27 Mar 2011

How Alberta pioneered gay adoption

 

Interesting report on how Alberta in Canada pioneered Gay Adoption appears in today’s Calgary Herald.

While the provincial tories were fighting same-sex marriage, their privatization zeal was opening the door to a new kind of adoption that has put alberta at the forefront of same-sex parenting

Katelyn Kerik was 17 years old when she found out she was pregnant.

"The nurse came in, sat down and said, 'It's positive.' I started to cry," Kerik says, recalling the day nearly two years ago she found out she would be having her first child well before graduating high school.

Kerik grew up in smalltown Alberta and now lives in Red Deer. While she currently has a good relationship with her mother, she was in and out of foster care as a child. Stress began to overcome the teen during her pregnancy as she worried that, without a highschool diploma, no source of income and little support from the birth father, she wouldn't be able to raise her child.

Abby with her adoptive parents Bruce Sellery, centre, and Dennis Garnhum. 

"I went home and told my mom and stepdad that I wanted to keep my baby. I didn't know how it was going to work out. All I knew was that I really wanted to be a mom," she says.

As her pregnancy progressed, however, worstcase scenarios began to flood her mind. What if her baby was taken away and put into foster care? Would she be strong enough emotionally to raise a child? Could she afford it? Or was the same difficult childhood Kerik had experienced in the cards for her baby? It was that vicious circle of family strife that Kerik wanted to avoid with her baby girl, whom she planned to call Abigail.

Soon after, a social worker alerted Kerik to an Alberta-based agency called Adoption Options that encourages so-called open adoption. In that, birth mothers choose adoptive parents and maintain relationships with the baby and its new family.

Kerik began to think this could be the answer she was searching for.

There were several things the teen was looking for in parents. An artistic and creative environment was at the top of the list. She was also determined to pick educated people who could provide for the child financially.

"I wanted people who would raise her with a very open-minded outlook on life," Kerik says.

When she came to the file of a couple with all of these qualities, Kerik knew she had found the perfect parents for her baby.

That couple was Dennis Garnhum, artistic director of Theatre Calgary, and Bruce Sellery, a journalist and author specializing in financial planning advice.

Kerik's mother and grandparents supported her decision regarding adoption. But when the teen explained her intention to hand her child over to two gay men living in the heart of Calgary, eyebrows raised.

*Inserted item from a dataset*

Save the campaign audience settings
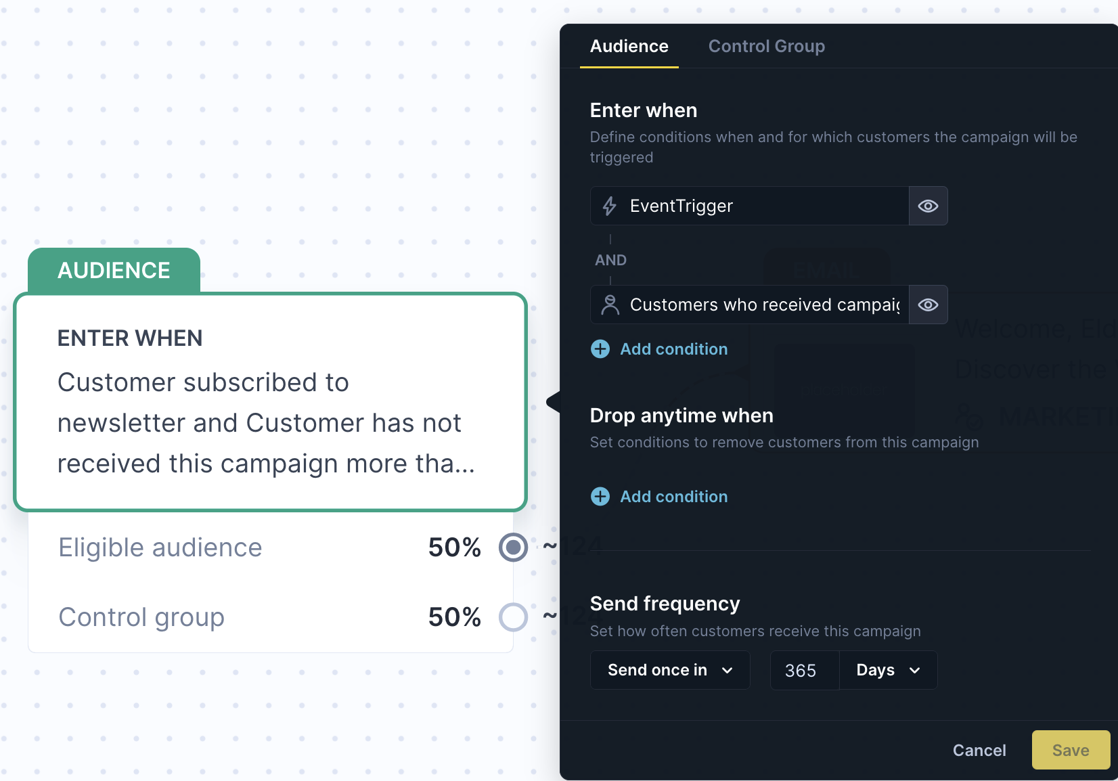Screen dimensions: 1118x781 pyautogui.click(x=1070, y=750)
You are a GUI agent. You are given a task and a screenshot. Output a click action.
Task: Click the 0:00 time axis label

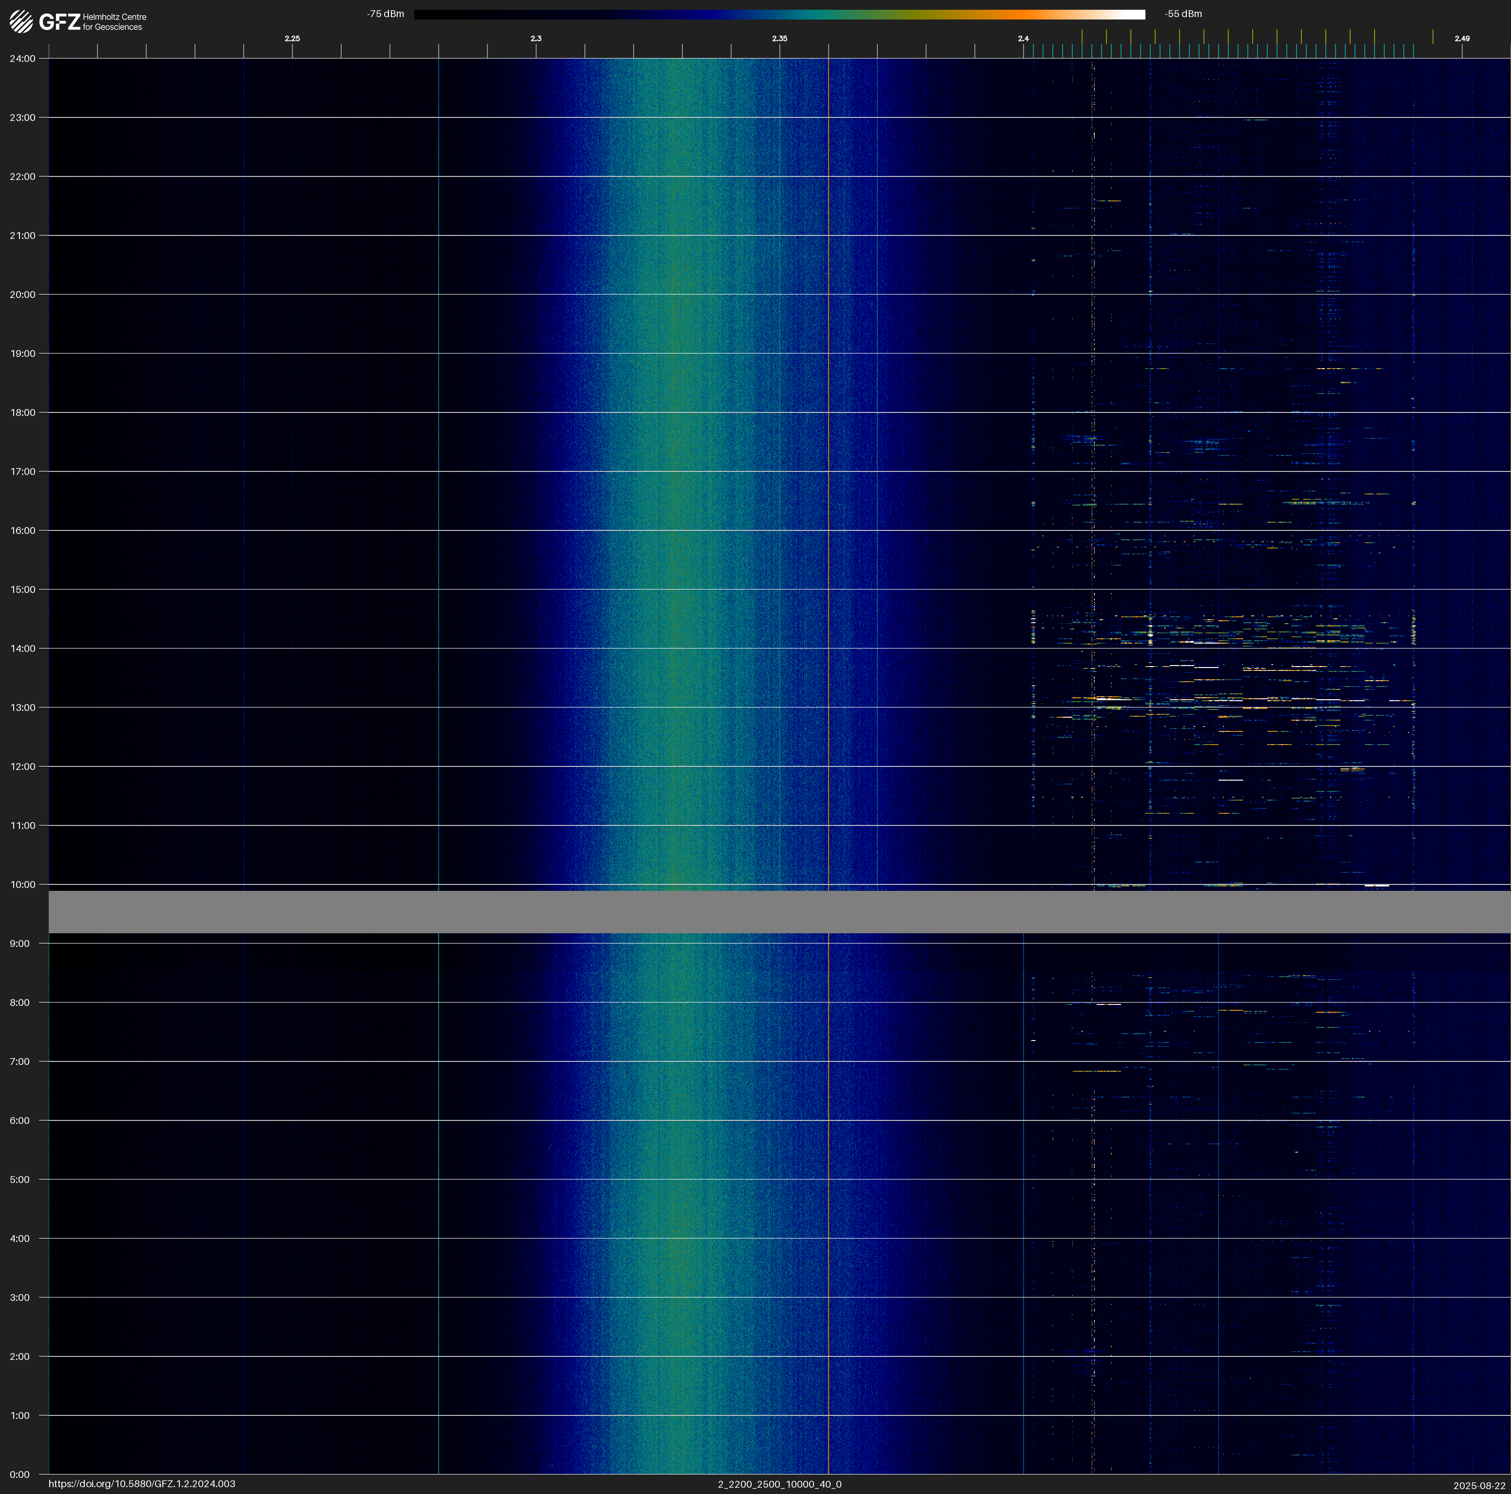[x=20, y=1474]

"They were expecting a traditional family," Kerik explains. "My mom and the rest of my family wanted me to reconsider and look into finding a straight couple."

But the teen mom was adamant Garnhum and Sellery were the best choice.

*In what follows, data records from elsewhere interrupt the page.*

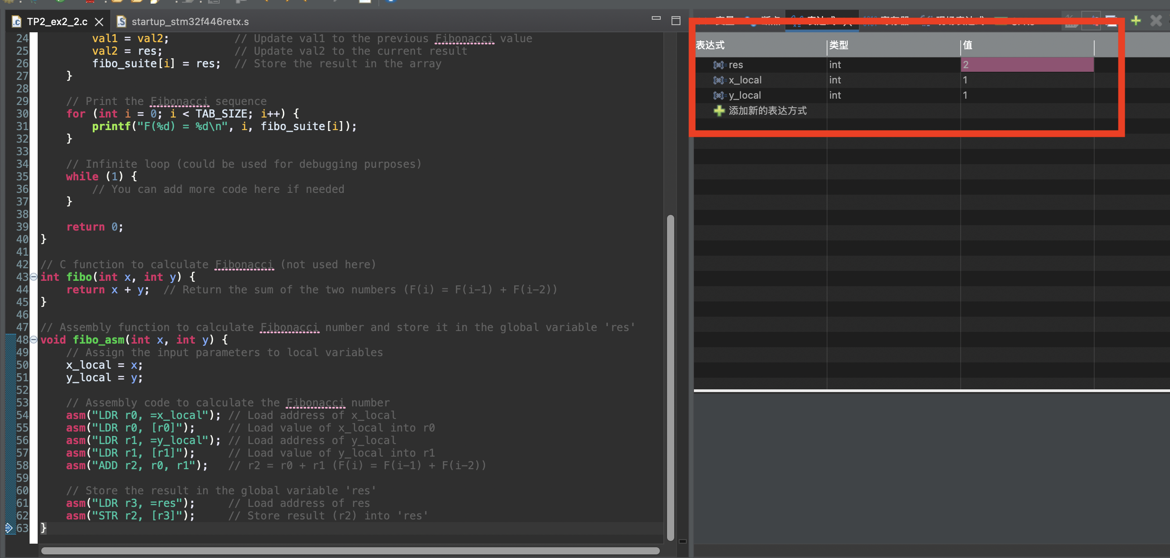Screen dimensions: 1170x558
Task: Click the editor vertical scrollbar thumb
Action: click(x=670, y=377)
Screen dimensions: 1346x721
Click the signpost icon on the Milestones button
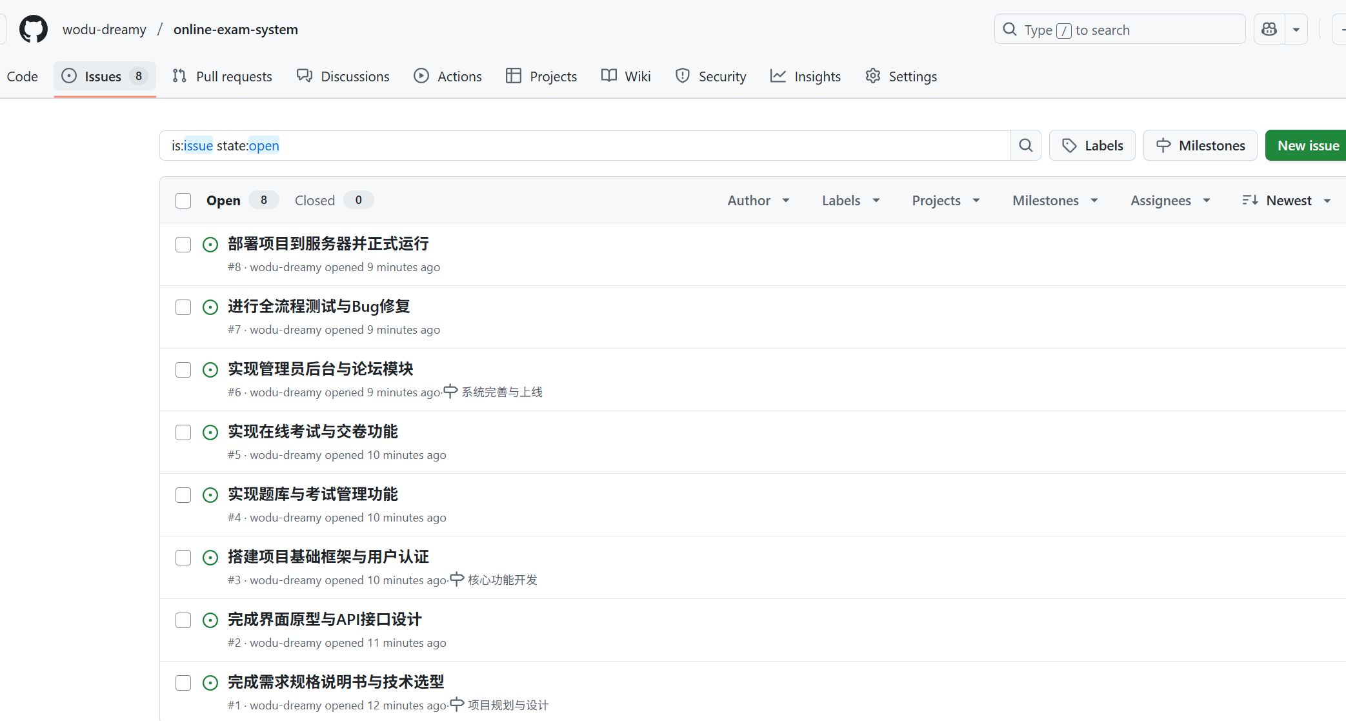click(x=1163, y=146)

Today, as Garnhum, 43, and Sellery, 40, watch their adopted one-year-old Abby toddle over to her toys, letting out enthusiastic gurgles as she plays, they recall their adoption application back in 2007. The couple was expecting to have to jump through plenty of hoops to qualify.

"Adoption, marriage . . . These were things that would never be an option to me in my mind growing up," Garnhum says. "I didn't think about it because I knew it would never happen for me."

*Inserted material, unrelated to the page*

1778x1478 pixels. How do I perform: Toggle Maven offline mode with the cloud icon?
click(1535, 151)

Despite their fears, however, the couple was pleasantly surprised to find out that gay and lesbian parent placements had been happening in Alberta since at least 1999, seemingly with little fuss or backlash. As more gay couples move toward adoption, Alberta has emerged as a pioneer, thanks to some unlikely, and perhaps unwilling, champions: former Tory premiers Don Getty and Ralph Klein.

Yes, Klein, the same former premier who threatened to invoke the notwithstanding clause so Alberta could opt out of allowing same-sex marriages when the federal government legalized the unions in 2005. Even as Alberta's Tories fought same-sex advancements, their privatization philosophy was paving the way toward open adoptions. That, in turn, has made Alberta a groundbreaking jurisdiction in same-sex adoptions.

The roots of open adoption in Alberta stretch back to the 1980s, when the provincial government began to rewrite the Child Welfare Act (now called The Child, Youth and Family Enhancement Act).

Marilyn Shinyei, who co-founded Adoption Options in 1985, says one of the reasons the government was keen to overhaul the legislation was that both Getty and Klein were eager to keep stress off the public system by allowing private adoption.

By 1989, the province had formalized rules for adoption without government involvement. The regulations required all private agencies be licensed, and staff members to have a university degree in social work. What emerged was a push by adoption agencies like Shinyei's toward open adoptions.